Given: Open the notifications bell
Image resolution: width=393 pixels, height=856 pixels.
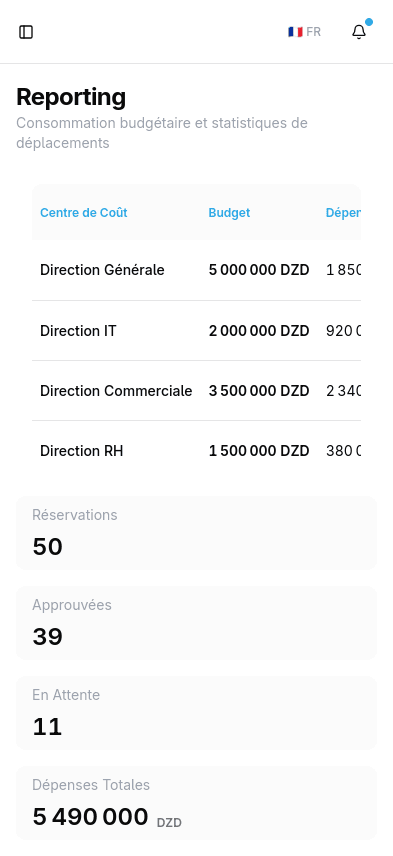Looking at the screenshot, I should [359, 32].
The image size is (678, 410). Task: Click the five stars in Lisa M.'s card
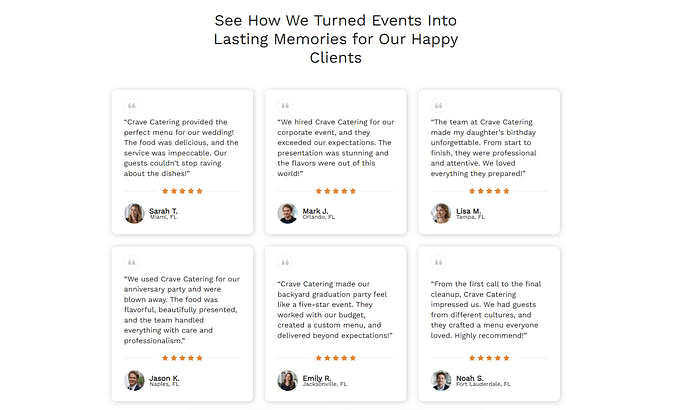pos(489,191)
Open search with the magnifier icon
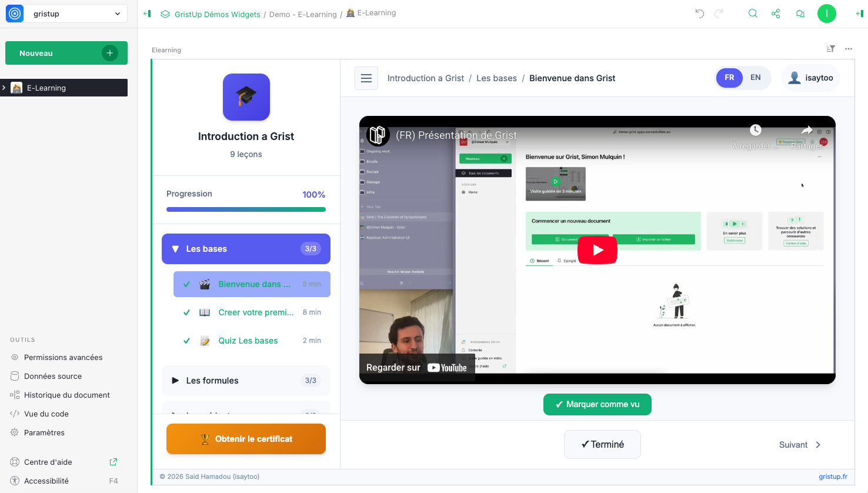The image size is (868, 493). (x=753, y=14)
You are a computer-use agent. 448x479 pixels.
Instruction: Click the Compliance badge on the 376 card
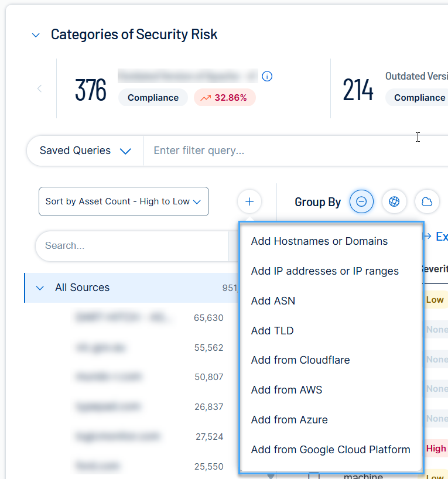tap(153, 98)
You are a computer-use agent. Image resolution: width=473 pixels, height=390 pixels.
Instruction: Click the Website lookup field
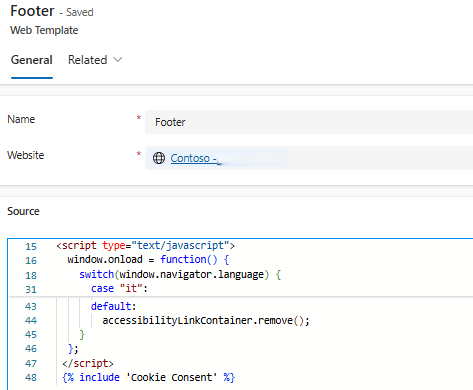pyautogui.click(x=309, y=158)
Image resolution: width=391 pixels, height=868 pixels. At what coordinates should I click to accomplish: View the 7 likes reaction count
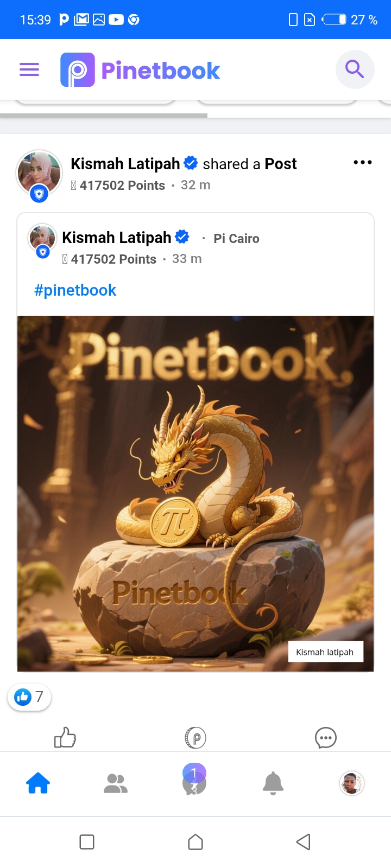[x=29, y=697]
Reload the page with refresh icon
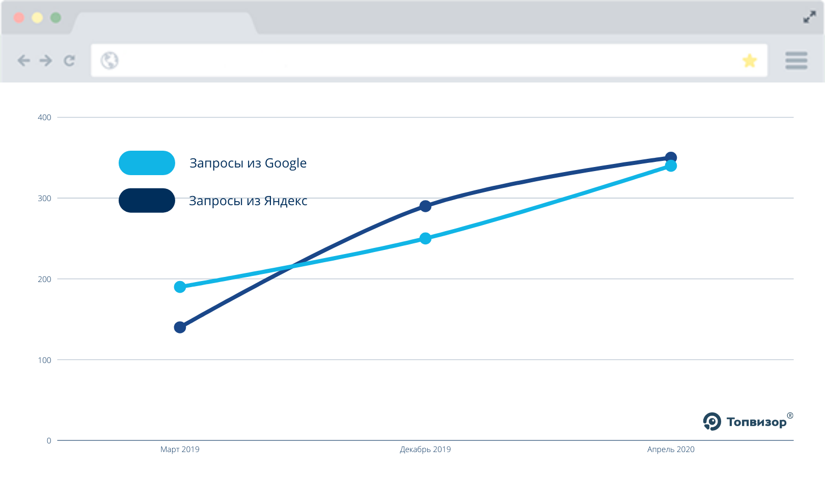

> Task to complete: Copy the data word for word. Pictures do not go in the copy.

> Exercise solution:
Given: Open the notifications bell
Image resolution: width=393 pixels, height=856 pixels.
Looking at the screenshot, I should [359, 32].
The image size is (678, 410). Task: Click the five stars in Lisa M.'s card
pos(489,191)
Open search with the magnifier icon
The image size is (868, 493). (x=753, y=14)
You are a computer-use agent. 448x479 pixels.
Instruction: Click the Compliance badge on the 376 card
tap(153, 98)
You are a computer-use agent. Image resolution: width=473 pixels, height=390 pixels.
Instruction: Click the Website lookup field
pyautogui.click(x=309, y=158)
Image resolution: width=391 pixels, height=868 pixels. At what coordinates should I click to accomplish: View the 7 likes reaction count
[x=29, y=697]
Reload the page with refresh icon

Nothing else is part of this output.